Input data START

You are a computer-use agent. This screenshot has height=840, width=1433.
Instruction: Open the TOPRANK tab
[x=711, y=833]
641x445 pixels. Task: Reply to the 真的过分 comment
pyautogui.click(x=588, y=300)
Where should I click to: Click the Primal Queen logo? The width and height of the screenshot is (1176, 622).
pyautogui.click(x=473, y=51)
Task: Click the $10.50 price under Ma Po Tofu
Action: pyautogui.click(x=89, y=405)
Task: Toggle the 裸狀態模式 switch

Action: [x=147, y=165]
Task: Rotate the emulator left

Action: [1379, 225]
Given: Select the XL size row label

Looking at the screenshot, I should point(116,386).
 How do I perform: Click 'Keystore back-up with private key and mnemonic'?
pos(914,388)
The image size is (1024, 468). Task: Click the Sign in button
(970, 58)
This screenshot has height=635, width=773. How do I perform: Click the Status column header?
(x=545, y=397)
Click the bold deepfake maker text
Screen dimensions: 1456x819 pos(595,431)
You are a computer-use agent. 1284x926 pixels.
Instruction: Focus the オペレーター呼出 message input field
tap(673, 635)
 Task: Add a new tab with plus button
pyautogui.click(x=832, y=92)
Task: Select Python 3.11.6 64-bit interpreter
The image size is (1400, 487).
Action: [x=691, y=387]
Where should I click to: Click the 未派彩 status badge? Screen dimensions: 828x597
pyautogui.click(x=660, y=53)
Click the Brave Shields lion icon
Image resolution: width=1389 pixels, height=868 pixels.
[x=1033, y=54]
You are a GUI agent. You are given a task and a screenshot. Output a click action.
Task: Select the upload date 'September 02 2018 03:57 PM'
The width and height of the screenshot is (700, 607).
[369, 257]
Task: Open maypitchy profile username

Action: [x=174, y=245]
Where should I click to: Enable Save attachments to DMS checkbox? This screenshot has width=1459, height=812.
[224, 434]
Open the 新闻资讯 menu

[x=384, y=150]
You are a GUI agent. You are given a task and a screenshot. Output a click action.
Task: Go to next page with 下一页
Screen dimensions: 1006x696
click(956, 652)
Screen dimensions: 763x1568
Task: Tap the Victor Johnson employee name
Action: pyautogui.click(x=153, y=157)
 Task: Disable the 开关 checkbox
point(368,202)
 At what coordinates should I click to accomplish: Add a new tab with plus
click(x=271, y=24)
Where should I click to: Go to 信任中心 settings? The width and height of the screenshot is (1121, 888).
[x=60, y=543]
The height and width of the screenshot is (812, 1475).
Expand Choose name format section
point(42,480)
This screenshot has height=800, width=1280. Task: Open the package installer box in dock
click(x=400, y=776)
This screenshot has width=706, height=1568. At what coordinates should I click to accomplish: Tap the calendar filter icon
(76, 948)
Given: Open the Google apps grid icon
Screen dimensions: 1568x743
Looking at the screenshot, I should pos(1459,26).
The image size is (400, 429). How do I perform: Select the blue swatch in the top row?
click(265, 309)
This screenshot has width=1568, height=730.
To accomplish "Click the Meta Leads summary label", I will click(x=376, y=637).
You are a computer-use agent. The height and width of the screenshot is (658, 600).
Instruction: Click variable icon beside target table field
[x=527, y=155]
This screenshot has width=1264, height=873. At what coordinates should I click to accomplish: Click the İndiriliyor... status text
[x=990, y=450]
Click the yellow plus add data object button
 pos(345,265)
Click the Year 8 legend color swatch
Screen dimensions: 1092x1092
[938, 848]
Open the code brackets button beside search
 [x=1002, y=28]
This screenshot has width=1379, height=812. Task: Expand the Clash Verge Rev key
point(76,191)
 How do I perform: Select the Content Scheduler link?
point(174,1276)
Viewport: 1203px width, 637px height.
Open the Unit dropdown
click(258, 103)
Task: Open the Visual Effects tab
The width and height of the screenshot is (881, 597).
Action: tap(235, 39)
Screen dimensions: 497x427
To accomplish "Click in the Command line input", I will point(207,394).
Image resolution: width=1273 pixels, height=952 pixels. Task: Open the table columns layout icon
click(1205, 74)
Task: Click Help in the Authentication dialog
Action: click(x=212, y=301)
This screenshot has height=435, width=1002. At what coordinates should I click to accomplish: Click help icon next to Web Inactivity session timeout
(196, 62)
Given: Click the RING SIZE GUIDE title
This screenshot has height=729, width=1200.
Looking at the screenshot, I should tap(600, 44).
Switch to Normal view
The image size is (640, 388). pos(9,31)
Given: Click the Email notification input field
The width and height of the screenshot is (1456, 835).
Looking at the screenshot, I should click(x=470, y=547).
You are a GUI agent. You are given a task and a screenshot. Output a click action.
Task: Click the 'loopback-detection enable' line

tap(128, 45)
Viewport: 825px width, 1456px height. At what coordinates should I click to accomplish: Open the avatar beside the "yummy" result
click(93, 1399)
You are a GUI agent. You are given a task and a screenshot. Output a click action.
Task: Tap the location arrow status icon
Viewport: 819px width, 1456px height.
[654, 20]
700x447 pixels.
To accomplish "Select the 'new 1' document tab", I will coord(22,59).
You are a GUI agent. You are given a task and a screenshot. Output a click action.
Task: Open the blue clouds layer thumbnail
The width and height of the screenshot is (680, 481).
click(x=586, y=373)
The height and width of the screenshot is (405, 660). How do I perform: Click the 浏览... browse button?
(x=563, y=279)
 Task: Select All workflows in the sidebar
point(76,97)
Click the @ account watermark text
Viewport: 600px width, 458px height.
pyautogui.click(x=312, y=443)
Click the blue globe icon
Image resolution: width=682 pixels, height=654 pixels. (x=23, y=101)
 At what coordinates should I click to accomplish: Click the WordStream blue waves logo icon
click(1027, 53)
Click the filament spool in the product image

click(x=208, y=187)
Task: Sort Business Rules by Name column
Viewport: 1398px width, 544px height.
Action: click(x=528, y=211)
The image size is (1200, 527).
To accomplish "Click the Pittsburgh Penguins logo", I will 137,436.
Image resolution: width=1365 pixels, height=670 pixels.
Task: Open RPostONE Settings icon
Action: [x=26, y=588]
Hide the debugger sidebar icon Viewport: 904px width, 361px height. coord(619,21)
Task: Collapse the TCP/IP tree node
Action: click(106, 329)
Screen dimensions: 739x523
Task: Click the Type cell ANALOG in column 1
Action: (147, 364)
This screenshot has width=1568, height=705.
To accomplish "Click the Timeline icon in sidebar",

Input data END

- **What you will do**:
What you return must match the listing exactly, line for line.

- **Written solution**:
You are a computer-use agent. This screenshot has height=840, width=1433.
Instruction: Open the TOPRANK tab
[x=711, y=833]
641x445 pixels. Task: Reply to the 真的过分 comment
pyautogui.click(x=588, y=300)
Where should I click to: Click the Primal Queen logo? The width and height of the screenshot is (1176, 622).
pyautogui.click(x=473, y=51)
Task: Click the $10.50 price under Ma Po Tofu
Action: pyautogui.click(x=89, y=405)
Task: Toggle the 裸狀態模式 switch

Action: [x=147, y=165]
Task: Rotate the emulator left

Action: [1379, 225]
Given: Select the XL size row label

Looking at the screenshot, I should point(116,386).
 How do I perform: Click 'Keystore back-up with private key and mnemonic'?
pos(914,388)
The image size is (1024, 468). Task: Click the Sign in button
(970, 58)
This screenshot has height=635, width=773. How do I perform: Click the Status column header?
(x=545, y=397)
Click the bold deepfake maker text
Screen dimensions: 1456x819 pos(595,431)
You are a computer-use agent. 1284x926 pixels.
Instruction: Focus the オペレーター呼出 message input field
tap(673, 635)
 Task: Add a new tab with plus button
pyautogui.click(x=832, y=92)
Task: Select Python 3.11.6 64-bit interpreter
The image size is (1400, 487).
Action: [x=691, y=387]
Where should I click to: Click the 未派彩 status badge? Screen dimensions: 828x597
pyautogui.click(x=660, y=53)
Click the Brave Shields lion icon
Image resolution: width=1389 pixels, height=868 pixels.
[x=1033, y=54]
You are a GUI agent. You are given a task and a screenshot. Output a click action.
Task: Select the upload date 'September 02 2018 03:57 PM'
The width and height of the screenshot is (700, 607).
[369, 257]
Task: Open maypitchy profile username

Action: [x=174, y=245]
Where should I click to: Enable Save attachments to DMS checkbox? This screenshot has width=1459, height=812.
[224, 434]
Open the 新闻资讯 menu

[x=384, y=150]
You are a GUI agent. You are given a task and a screenshot. Output a click action.
Task: Go to next page with 下一页
Screen dimensions: 1006x696
click(956, 652)
Screen dimensions: 763x1568
Task: Tap the Victor Johnson employee name
Action: pyautogui.click(x=153, y=157)
 Task: Disable the 开关 checkbox
point(368,202)
 At what coordinates should I click to accomplish: Add a new tab with plus
click(x=271, y=24)
Where should I click to: Go to 信任中心 settings? The width and height of the screenshot is (1121, 888).
[x=60, y=543]
The height and width of the screenshot is (812, 1475).
Expand Choose name format section
point(42,480)
This screenshot has height=800, width=1280. Task: Open the package installer box in dock
click(x=400, y=776)
This screenshot has width=706, height=1568. At what coordinates should I click to accomplish: Tap the calendar filter icon
(76, 948)
Given: Open the Google apps grid icon
Screen dimensions: 1568x743
Looking at the screenshot, I should pos(1459,26).
The image size is (400, 429). How do I perform: Select the blue swatch in the top row?
click(265, 309)
This screenshot has width=1568, height=730.
To accomplish "Click the Meta Leads summary label", I will click(x=376, y=637).
You are a computer-use agent. The height and width of the screenshot is (658, 600).
Instruction: Click variable icon beside target table field
[x=527, y=155]
This screenshot has width=1264, height=873. At what coordinates should I click to accomplish: Click the İndiriliyor... status text
[x=990, y=450]
Click the yellow plus add data object button
 pos(345,265)
Click the Year 8 legend color swatch
Screen dimensions: 1092x1092
[938, 848]
Open the code brackets button beside search
 [x=1002, y=28]
This screenshot has width=1379, height=812. Task: Expand the Clash Verge Rev key
point(76,191)
 How do I perform: Select the Content Scheduler link?
point(174,1276)
Viewport: 1203px width, 637px height.
Open the Unit dropdown
click(258, 103)
Task: Open the Visual Effects tab
The width and height of the screenshot is (881, 597).
Action: tap(235, 39)
Screen dimensions: 497x427
To accomplish "Click in the Command line input", I will point(207,394).
Image resolution: width=1273 pixels, height=952 pixels. Task: Open the table columns layout icon
click(1205, 74)
Task: Click Help in the Authentication dialog
Action: click(x=212, y=301)
This screenshot has height=435, width=1002. At what coordinates should I click to accomplish: Click help icon next to Web Inactivity session timeout
(196, 62)
Given: Click the RING SIZE GUIDE title
This screenshot has height=729, width=1200.
Looking at the screenshot, I should tap(600, 44).
Switch to Normal view
The image size is (640, 388). pos(9,31)
Given: Click the Email notification input field
The width and height of the screenshot is (1456, 835).
Looking at the screenshot, I should click(x=470, y=547).
You are a GUI agent. You are given a task and a screenshot. Output a click action.
Task: Click the 'loopback-detection enable' line

tap(128, 45)
Viewport: 825px width, 1456px height. At what coordinates should I click to accomplish: Open the avatar beside the "yummy" result
click(93, 1399)
You are a GUI agent. You are given a task and a screenshot. Output a click action.
Task: Tap the location arrow status icon
Viewport: 819px width, 1456px height.
[654, 20]
700x447 pixels.
To accomplish "Select the 'new 1' document tab", I will coord(22,59).
You are a GUI agent. You are given a task and a screenshot. Output a click action.
Task: Open the blue clouds layer thumbnail
The width and height of the screenshot is (680, 481).
click(x=586, y=373)
The height and width of the screenshot is (405, 660). How do I perform: Click the 浏览... browse button?
(x=563, y=279)
 Task: Select All workflows in the sidebar
point(76,97)
Click the @ account watermark text
Viewport: 600px width, 458px height.
pyautogui.click(x=312, y=443)
Click the blue globe icon
Image resolution: width=682 pixels, height=654 pixels. (x=23, y=101)
 At what coordinates should I click to accomplish: Click the WordStream blue waves logo icon
click(1027, 53)
Click the filament spool in the product image

click(x=208, y=187)
Task: Sort Business Rules by Name column
Viewport: 1398px width, 544px height.
Action: click(x=528, y=211)
The image size is (1200, 527).
To accomplish "Click the Pittsburgh Penguins logo", I will 137,436.
Image resolution: width=1365 pixels, height=670 pixels.
Task: Open RPostONE Settings icon
Action: [x=26, y=588]
Hide the debugger sidebar icon Viewport: 904px width, 361px height. coord(619,21)
Task: Collapse the TCP/IP tree node
Action: click(106, 329)
Screen dimensions: 739x523
Task: Click the Type cell ANALOG in column 1
Action: (147, 364)
This screenshot has width=1568, height=705.
To accomplish "Click the Timeline icon in sidebar",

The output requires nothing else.